To leverage the commercial sector’s progress in artificial intelligence, the Pentagon’s Defense Innovation Unit Experimental (DIUx) announced a contest awarding a total of $100,000 to creators of effective computer vision tools. The xView Detection Challenge calls for skilled developers worldwide to submit object detection algorithms built for disaster response applications. DIUx will begin accepting entries next month.

The challenge is a collaboration with the National Geospatial-Intelligence Agency (NGA) in support of the Agency’s work providing relief in the wake of disasters such as Hurricanes Harvey and Irma. Reducing minimum image resolution and improving detection of fine-grained object classes are among the challenge’s core focuses.

Registered contestants will train their programs using xView, one of the Pentagon’s largest publicly available datasets of hand-annotated overhead imagery. The dataset covers more than 1,400 square kilometers in both visible and infrared light, and contains roughly one million examples of 60 diverse object classes. Features the algorithms will be required to learn—such as damaged buildings, vehicle lots, utility trucks, tanker trailers, and excavators—are marked by bounding boxes. The specified objects were chosen based on their relevance during humanitarian aid efforts, WIRED reports, and are specific enough to push the recognition capabilities of existing programs. While the training dataset will be released under a public, noncommercial license, the final testing dataset will not.

Winning algorithms—those with the highest accuracy and most complete coverage—will remain freely available for use by DIUx and NGA, who may continue development internally or re-train the software for other purposes such as warfighter support. Winning developers may be called on for follow-up work supporting other national security missions.
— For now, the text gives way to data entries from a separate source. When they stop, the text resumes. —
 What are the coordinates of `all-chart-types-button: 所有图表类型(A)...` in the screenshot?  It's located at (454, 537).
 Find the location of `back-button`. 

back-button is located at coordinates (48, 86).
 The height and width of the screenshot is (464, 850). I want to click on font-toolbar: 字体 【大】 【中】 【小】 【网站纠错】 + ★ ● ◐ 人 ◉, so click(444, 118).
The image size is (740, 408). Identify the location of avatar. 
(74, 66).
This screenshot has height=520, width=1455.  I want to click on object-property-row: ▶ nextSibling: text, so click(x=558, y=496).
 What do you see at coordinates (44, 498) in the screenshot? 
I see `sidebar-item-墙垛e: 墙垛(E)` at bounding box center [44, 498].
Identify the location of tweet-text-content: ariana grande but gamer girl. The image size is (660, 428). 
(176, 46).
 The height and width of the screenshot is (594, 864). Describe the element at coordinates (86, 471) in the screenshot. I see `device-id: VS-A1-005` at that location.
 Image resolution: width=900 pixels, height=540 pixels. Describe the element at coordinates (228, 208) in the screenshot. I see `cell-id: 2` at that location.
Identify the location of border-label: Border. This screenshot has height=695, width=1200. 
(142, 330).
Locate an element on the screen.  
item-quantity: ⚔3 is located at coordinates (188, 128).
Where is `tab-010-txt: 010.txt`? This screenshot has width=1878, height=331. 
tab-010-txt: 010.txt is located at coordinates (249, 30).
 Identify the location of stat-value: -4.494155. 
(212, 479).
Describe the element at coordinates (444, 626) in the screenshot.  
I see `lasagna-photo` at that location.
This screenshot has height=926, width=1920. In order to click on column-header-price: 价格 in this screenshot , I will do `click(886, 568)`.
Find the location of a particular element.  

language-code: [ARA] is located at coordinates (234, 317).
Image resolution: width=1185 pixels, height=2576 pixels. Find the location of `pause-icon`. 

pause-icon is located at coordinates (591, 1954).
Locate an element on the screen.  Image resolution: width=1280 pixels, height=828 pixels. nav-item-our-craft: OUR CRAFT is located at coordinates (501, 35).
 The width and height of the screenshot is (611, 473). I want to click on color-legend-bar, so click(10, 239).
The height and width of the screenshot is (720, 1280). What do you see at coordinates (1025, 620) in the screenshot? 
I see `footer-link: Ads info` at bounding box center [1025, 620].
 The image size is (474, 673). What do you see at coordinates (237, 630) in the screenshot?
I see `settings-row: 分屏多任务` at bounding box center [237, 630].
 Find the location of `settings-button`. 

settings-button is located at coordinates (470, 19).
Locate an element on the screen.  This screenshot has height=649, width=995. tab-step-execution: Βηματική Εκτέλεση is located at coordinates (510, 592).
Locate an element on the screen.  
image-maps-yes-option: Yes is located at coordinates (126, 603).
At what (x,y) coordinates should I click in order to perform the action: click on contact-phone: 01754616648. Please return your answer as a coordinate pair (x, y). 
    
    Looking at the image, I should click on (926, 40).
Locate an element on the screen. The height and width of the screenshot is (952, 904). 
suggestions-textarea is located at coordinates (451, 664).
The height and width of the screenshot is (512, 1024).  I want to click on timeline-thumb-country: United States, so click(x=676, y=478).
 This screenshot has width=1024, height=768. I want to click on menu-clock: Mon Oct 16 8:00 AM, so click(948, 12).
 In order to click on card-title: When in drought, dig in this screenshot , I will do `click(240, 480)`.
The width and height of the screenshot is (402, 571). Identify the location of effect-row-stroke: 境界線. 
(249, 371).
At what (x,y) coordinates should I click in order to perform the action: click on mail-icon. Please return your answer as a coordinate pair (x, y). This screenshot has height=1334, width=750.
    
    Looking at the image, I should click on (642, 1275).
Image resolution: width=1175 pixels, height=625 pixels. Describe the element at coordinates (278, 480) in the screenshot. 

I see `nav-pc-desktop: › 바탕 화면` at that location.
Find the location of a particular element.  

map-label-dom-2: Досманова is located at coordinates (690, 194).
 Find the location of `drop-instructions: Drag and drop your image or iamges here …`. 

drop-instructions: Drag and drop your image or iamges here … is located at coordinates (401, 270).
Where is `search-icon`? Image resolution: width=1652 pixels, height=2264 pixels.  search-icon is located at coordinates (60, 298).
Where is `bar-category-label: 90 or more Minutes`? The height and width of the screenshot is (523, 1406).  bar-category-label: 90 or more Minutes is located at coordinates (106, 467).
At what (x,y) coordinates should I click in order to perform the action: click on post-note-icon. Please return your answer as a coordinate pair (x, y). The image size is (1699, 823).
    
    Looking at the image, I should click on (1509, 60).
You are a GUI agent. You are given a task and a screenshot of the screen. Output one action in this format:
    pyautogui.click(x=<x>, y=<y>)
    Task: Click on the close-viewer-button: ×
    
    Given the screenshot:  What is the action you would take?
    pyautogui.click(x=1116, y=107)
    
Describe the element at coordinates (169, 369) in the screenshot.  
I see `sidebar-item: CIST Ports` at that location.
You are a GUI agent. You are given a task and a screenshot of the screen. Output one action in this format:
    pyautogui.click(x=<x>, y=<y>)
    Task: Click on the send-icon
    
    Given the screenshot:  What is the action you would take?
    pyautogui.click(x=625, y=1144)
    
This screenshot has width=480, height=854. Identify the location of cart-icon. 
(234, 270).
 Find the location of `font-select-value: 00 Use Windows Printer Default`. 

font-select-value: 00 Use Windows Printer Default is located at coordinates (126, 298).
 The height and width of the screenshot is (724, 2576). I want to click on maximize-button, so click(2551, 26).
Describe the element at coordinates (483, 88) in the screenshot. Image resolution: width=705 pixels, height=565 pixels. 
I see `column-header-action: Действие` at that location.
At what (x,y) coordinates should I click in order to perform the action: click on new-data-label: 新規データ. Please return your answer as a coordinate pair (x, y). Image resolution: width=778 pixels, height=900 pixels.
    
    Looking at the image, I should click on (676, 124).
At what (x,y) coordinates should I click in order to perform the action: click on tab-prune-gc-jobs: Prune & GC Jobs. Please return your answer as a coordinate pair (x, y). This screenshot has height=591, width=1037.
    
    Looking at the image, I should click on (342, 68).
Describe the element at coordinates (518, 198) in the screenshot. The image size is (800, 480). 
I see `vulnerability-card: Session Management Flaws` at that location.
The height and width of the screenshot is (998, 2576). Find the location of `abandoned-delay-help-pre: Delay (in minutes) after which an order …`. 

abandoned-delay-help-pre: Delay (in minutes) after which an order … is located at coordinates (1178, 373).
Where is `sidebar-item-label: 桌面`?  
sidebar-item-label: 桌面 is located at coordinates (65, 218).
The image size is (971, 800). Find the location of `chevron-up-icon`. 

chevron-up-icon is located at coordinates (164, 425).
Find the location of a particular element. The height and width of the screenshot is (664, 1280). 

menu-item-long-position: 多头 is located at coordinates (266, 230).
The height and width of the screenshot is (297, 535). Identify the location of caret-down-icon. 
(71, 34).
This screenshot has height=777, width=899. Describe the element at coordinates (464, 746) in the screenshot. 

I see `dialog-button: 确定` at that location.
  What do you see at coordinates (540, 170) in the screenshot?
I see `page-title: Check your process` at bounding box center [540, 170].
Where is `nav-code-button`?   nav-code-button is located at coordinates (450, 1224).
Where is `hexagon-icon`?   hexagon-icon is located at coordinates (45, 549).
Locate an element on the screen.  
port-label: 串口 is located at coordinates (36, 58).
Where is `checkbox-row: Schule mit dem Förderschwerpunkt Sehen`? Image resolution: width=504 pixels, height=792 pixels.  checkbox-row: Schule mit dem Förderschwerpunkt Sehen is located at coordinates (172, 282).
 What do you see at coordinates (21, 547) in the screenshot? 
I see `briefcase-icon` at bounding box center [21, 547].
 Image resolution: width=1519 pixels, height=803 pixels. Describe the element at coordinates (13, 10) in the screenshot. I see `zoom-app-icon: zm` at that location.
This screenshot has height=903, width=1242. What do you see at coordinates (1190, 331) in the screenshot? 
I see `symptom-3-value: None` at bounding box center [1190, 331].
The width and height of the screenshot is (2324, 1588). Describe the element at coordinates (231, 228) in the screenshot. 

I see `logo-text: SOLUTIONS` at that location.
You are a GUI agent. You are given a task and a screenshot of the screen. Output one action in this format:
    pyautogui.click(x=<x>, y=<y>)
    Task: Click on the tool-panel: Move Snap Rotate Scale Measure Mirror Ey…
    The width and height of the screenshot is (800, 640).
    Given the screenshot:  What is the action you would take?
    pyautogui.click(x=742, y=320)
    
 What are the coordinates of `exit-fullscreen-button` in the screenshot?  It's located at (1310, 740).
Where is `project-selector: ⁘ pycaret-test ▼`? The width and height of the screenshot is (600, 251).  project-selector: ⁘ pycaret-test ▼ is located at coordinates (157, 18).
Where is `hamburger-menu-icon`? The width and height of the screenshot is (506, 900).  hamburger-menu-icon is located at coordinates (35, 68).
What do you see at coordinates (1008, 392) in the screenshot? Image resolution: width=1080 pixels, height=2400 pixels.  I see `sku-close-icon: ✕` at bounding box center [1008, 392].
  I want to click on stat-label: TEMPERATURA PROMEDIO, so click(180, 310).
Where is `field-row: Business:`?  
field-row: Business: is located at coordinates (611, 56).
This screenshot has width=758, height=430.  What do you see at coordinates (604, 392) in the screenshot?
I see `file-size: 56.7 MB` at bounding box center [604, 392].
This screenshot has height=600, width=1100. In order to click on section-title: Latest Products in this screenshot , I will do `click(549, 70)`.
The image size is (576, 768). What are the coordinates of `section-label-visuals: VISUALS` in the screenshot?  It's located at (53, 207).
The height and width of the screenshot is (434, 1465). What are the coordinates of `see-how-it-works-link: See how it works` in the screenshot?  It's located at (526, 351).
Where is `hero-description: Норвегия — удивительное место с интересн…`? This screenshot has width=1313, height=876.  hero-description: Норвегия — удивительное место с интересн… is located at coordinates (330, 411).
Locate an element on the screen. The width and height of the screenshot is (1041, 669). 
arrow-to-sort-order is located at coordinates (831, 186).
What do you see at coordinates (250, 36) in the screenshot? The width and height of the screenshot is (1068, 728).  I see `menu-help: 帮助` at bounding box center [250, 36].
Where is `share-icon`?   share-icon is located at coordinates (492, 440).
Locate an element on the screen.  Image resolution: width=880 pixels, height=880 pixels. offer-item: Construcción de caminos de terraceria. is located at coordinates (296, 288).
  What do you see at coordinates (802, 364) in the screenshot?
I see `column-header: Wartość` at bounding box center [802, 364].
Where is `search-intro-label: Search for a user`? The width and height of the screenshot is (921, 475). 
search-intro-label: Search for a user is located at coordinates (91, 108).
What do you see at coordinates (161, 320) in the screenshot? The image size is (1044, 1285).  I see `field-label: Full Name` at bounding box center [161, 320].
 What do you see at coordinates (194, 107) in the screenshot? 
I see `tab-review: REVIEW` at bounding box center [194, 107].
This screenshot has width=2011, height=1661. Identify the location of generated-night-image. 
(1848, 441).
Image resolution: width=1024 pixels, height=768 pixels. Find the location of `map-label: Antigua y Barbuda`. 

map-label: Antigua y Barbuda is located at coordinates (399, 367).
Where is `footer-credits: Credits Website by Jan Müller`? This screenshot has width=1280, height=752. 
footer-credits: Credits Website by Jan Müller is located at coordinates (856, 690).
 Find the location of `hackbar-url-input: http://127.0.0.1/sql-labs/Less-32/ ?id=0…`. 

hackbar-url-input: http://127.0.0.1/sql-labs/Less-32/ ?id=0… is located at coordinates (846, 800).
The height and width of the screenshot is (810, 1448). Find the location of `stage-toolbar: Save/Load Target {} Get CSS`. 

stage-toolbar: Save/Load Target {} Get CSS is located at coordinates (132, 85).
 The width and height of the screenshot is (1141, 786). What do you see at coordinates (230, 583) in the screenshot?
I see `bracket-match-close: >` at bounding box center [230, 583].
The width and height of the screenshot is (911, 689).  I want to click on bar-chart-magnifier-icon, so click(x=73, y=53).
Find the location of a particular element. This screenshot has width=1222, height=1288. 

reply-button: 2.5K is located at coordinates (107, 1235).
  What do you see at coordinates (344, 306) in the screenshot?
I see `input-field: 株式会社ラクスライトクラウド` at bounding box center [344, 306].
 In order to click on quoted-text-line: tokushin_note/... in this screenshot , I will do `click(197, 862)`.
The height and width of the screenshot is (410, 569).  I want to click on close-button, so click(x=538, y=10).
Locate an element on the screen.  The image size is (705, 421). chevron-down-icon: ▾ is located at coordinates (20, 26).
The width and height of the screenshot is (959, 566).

DIUx has yet to reveal how the total cash prize will be divided among winners, but according to WIRED, a $5,000 special prize will go to the best open-source entry as a way to encourage strings-free sharing. Additional prizes will be awarded in the form of cloud compute credits.

After the challenge ends in May, DIUx will host a workshop featuring representatives from academia, industry, and government, who will discuss challenges and breakthroughs that arose while working with the xView dataset.

xView builds on the foundation laid by other challenges such as IARPA’s Functional Map of the World and DigitalGlobe’s SpaceNet series, which set out to accelerate machine learning capabilities using geo-tagged data. If computer vision programs could assume the task of scanning data and identifying damaged homes or highway impasses, first responders on the ground would receive near real-time situational awareness with greater speed and accuracy. Meanwhile, human analysts could redirect their energy and critical thinking skills toward more demanding tasks.